There's no real story to talk about. A woman (Maria Onetto), is driving along a dirt road by a canal. She hits something--we are led to believe it's a dog, but we're never really sure. She sits in the driver's seat, composing herself, but doesn't get out and doesn't look back. Then she drives on, but spends the rest of the movie in a kind of fog. I wasn't clear what she was doing--she spends the night in a hotel, goes to a hospital emergency room, etc. Does she have partial amnesia? She's a dentist, and when she goes to her office she sits down in the waiting room as if she were a patient.
Later in the film she tells her husband what happened, as she has convinced herself that she has run over a person. They drive to the spot and he sees a dead dog, and tells her to relax. But the next day the authorities are fishing a body of a child out of the canal (in the first shots of the movie we see boys and a dog playing by an empty canal).

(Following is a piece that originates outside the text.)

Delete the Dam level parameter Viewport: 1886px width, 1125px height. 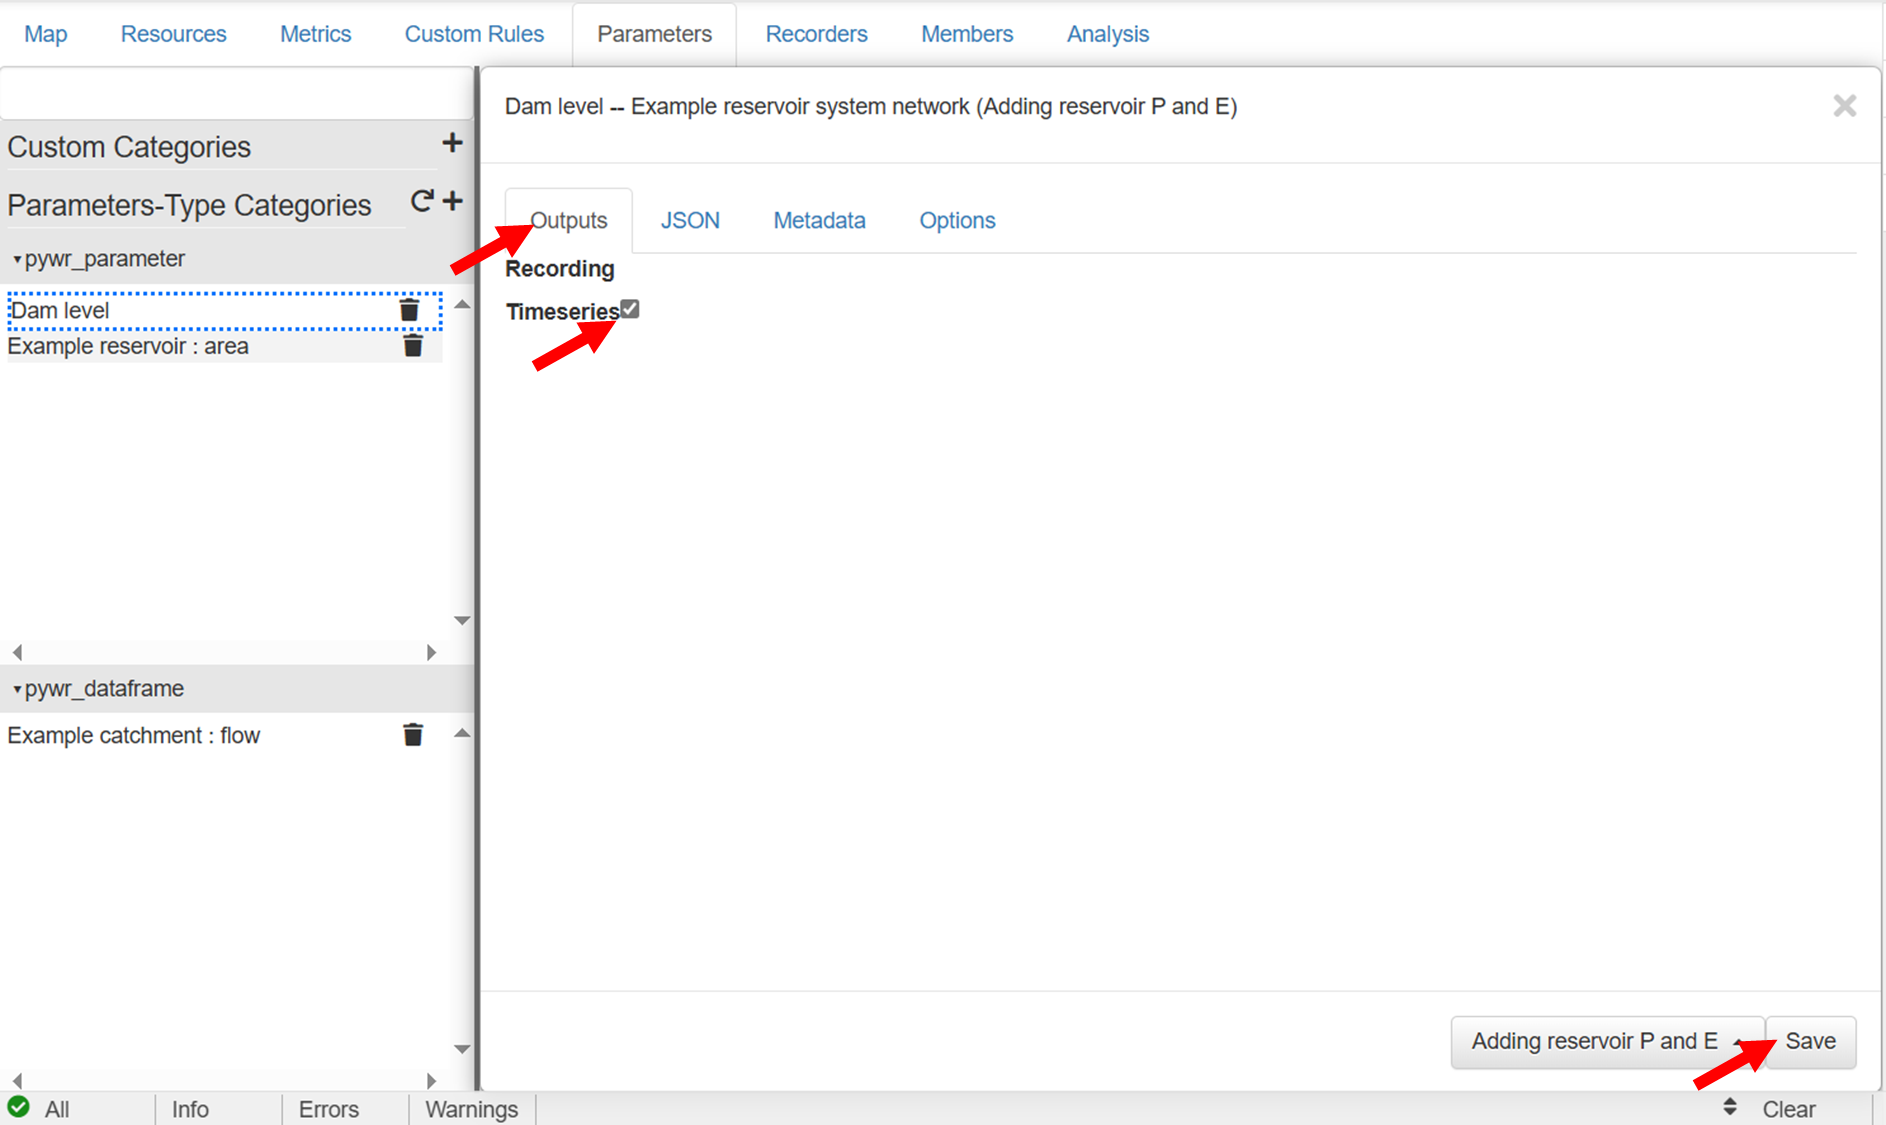pos(409,310)
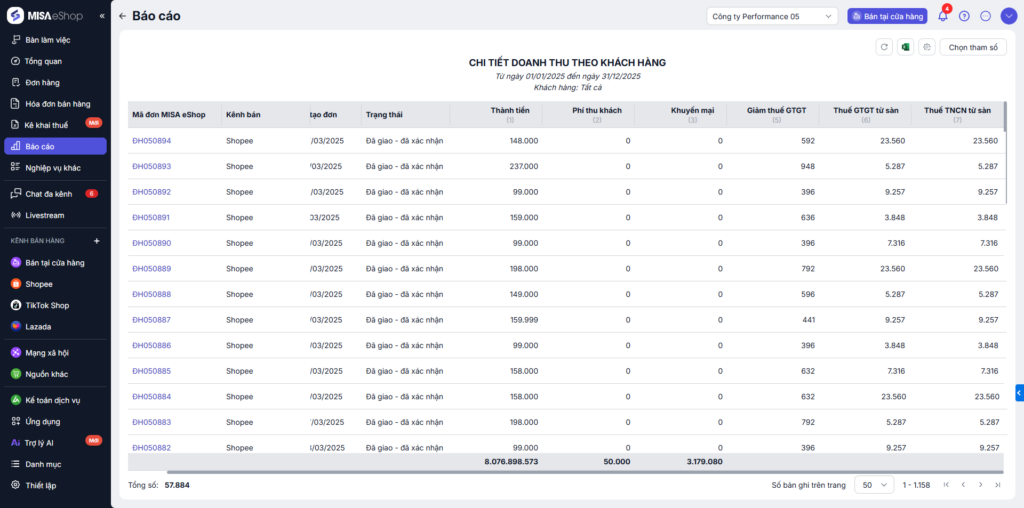Open the help question mark icon

click(x=964, y=16)
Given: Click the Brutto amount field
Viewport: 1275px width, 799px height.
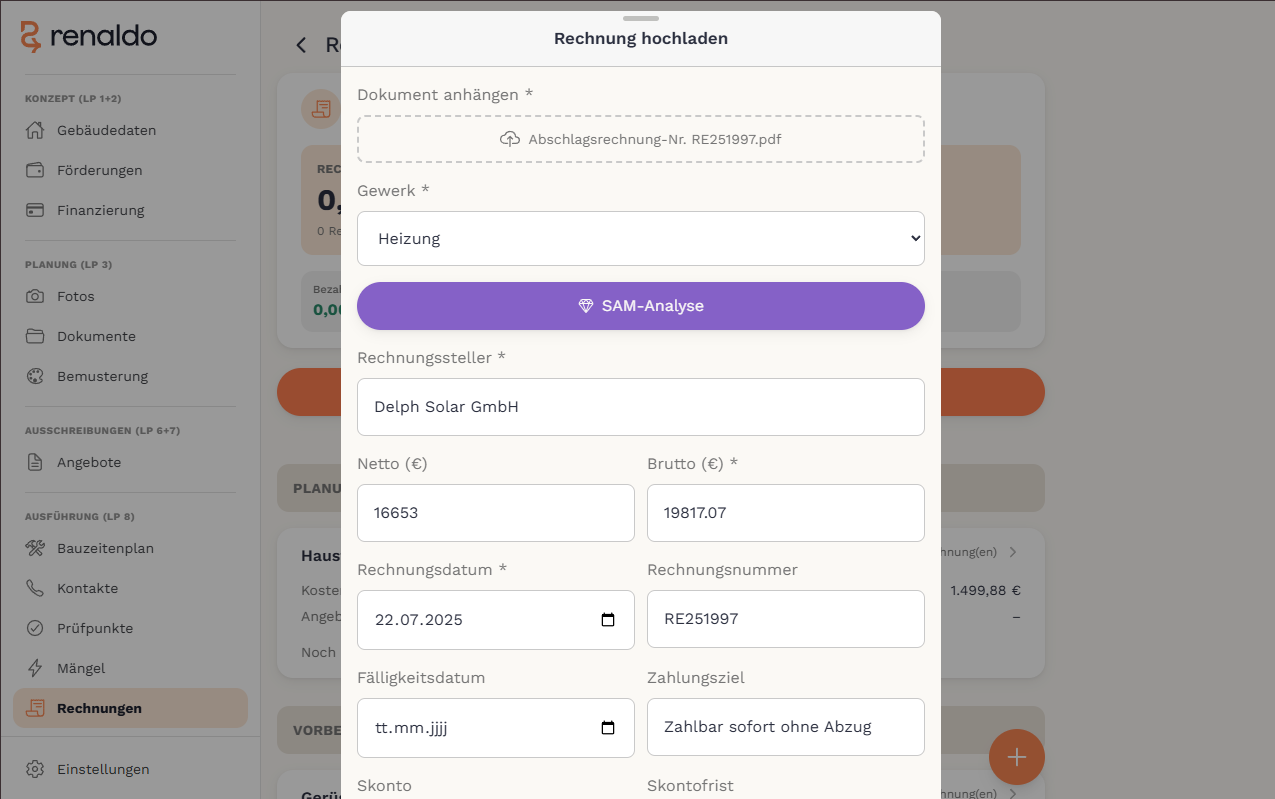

So what we have here is a movie where nothing really happens, and it's all guesswork. The plot, what there is of it, is second to atmosphere. There are different themes here, such as loss of identity and the social strata of Argentine life (Onetto, who has died her hair blonde, is of the upper middle-class, while the boys and many others are Indian). But nothing about this film grabbed me, and at more than one point I was ready to bail, but since it's short I stuck with it. Onetto seems to have been directed to act with a confused expression through the whole film, which probably duplicated by own confused expression while watching it.